Quick Start
This is to get you rockin’ on the kmazarin kernel. This kernel boots using the open UEFI firmware for X86_64 and ARM64. For RISC-V we have our own bootloader, but all three are unified under the name “diplomat”. We use qemu as our hypervisor and run on the “virt” board for ARM64 and RISC-V. On X86_64 we use the q35 machine. In all cases the devices are paravirtualized hardware from the virtio project.
Prerequisites
You need two tools:
- Go version 1.24 or later (go.dev/dl)
- QEMU version 10.2 or later (
qemu-system-aarch64)
That’s it. No Make, no Bash, no shell scripts. The entire build system runs
through go tool, so it works on macOS, Linux, and Windows without a POSIX
shell.
QEMU will emulate the architecture you want, although we only test on ARM64 right now (can you help?). Obviously, emulating a different chip is much slower than running on that platform.
The first build will be slow as Go downloads dependencies.
Why go tool?
mazarin has no dependency on a POSIX shell. Every build operation, every
utility, and the task runner itself are Go programs invoked via go tool.
This means:
- No
sh,bash,make,echo,cat,mkdir,rm, or other shell commands - No shell scripting of any kind in the build
- The same commands work identically on macOS, Linux, and Windows
- The only prerequisite is a Go compiler (and QEMU for running)
The task runner (Task) is installed as a Go tool
dependency. You invoke it as $GO tool task. All the small utilities that
would normally be shell commands (echo, sleep, rm, mkdir, etc.) are also
Go tools in the cmd/ directory.
Setup
Set three environment variables. Adjust the paths for your system:
export GOTOOLCHAIN=auto
export GO=/path/to/go
export QEMU=/path/to/qemu-system-aarch64 # you may want to change this for your platform
Example: macOS with Homebrew:
export GOTOOLCHAIN=auto
export GO=/opt/homebrew/Cellar/go/1.25.5/libexec/bin/go
export QEMU=/opt/homebrew/Cellar/qemu/10.2.0/bin/qemu-system-aarch64
GOTOOLCHAIN=auto is required. It ensures the correct Go toolchain version
is selected.
Build
Build everything (cardinal bootloader, kmazarin kernel, userspace programs, and disk image):
$GO tool task
This runs the default task which prints out information about how to build the and run the version of the code for different platforms. It explains the environment variables as well.
Run
When you use task to run the system (which implies build if necessary):
task run # implies ARM64
Serial output is written to a file in /tmp but you shouldn’t read the output
file directly because it frequently has very long lines (millions of characters).

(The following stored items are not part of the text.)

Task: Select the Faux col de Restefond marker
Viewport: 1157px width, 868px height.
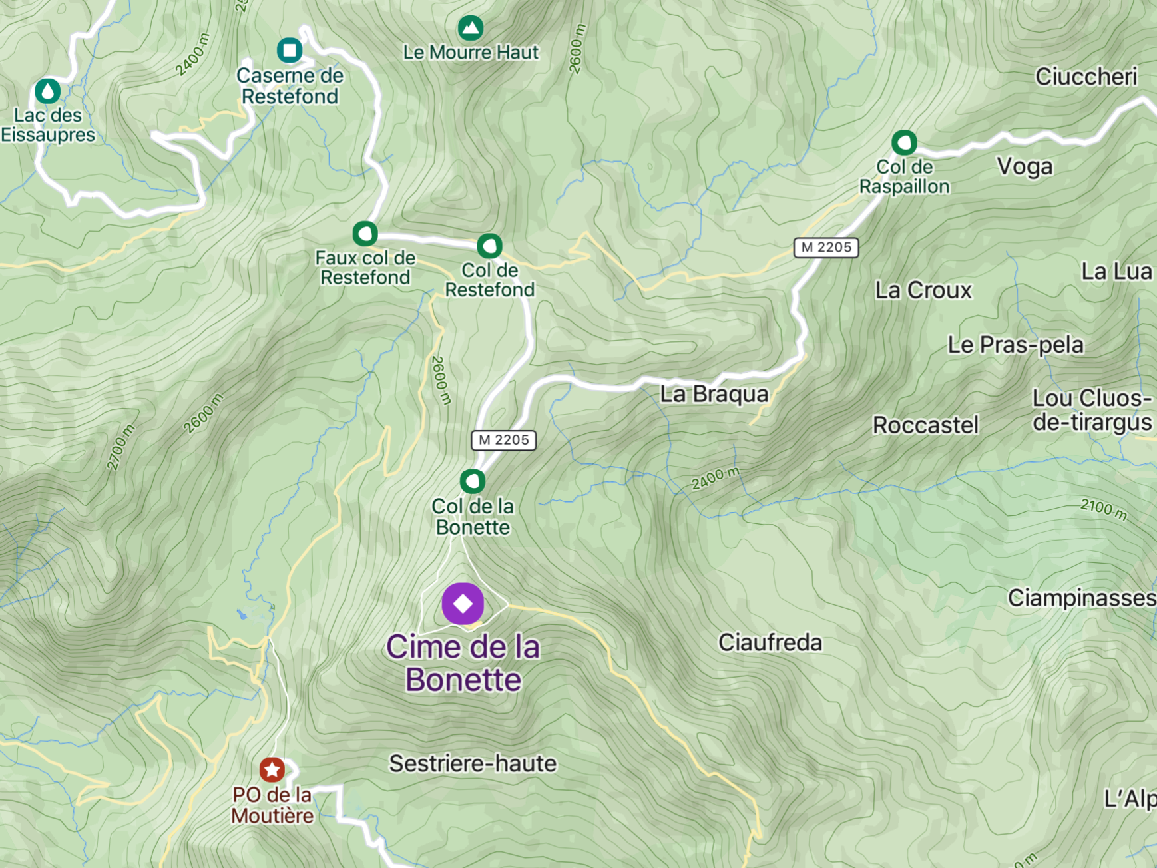Action: click(365, 234)
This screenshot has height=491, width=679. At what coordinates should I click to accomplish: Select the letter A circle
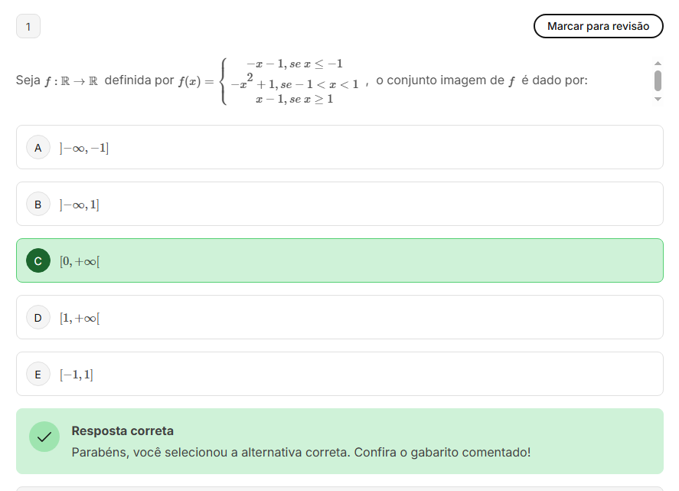pos(38,147)
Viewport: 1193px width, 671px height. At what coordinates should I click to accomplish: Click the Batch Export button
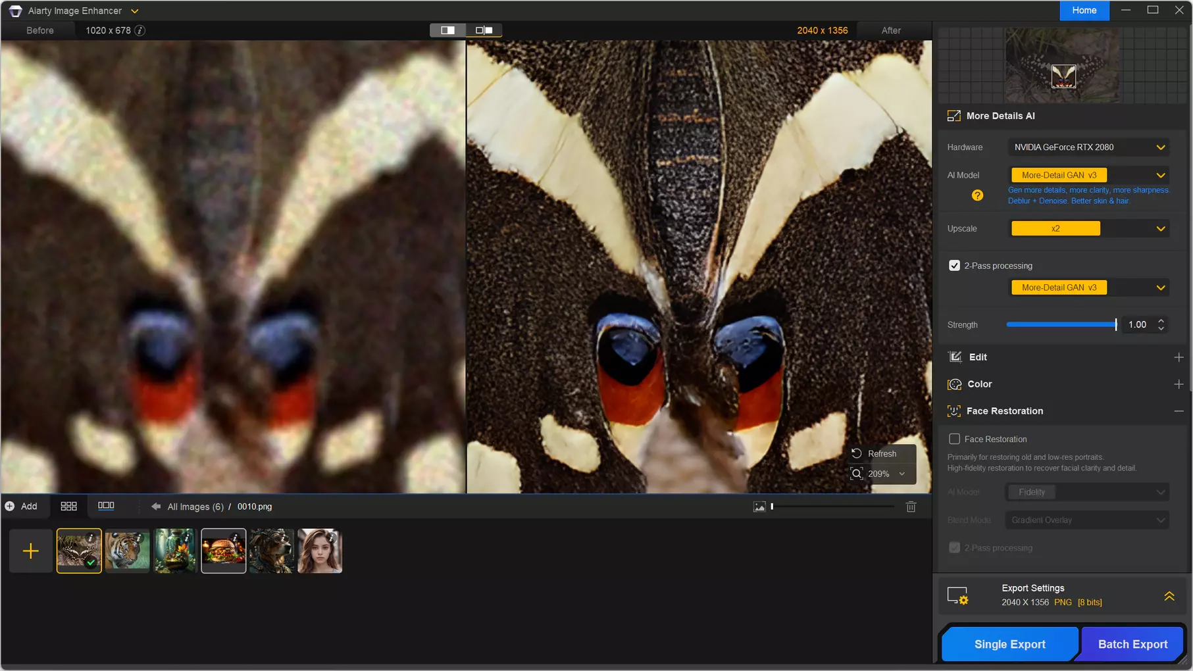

Here is how to read the output from the ARM64
$GO$ tool safe-serial-read /tmp/diplomat-arm64-serial.log
What You’ll See
If you are on AMD64 or ARM64 you’ll see the UEFI boot up screen. Once the mazarin kernel gets running, the window will change to a window with a plain gray background. Then a clock will appear in the upper right. Finally, the stdio priest starts and opens an on-screen window and it shows the stdout and stderr from different programs that are running. Most of the kernel output is directed at the /tmp/diplomat-XXX-serial.log.
If you manipulate the mouse or keyboard you’ll see that being reported by the stdio program because something is writing information about the input to stdout.
Stop
$GO tool task stop #stops all platforms
This sends a quit command to the QEMU monitor via TCP. It is safe to run
even when no QEMU instance is running.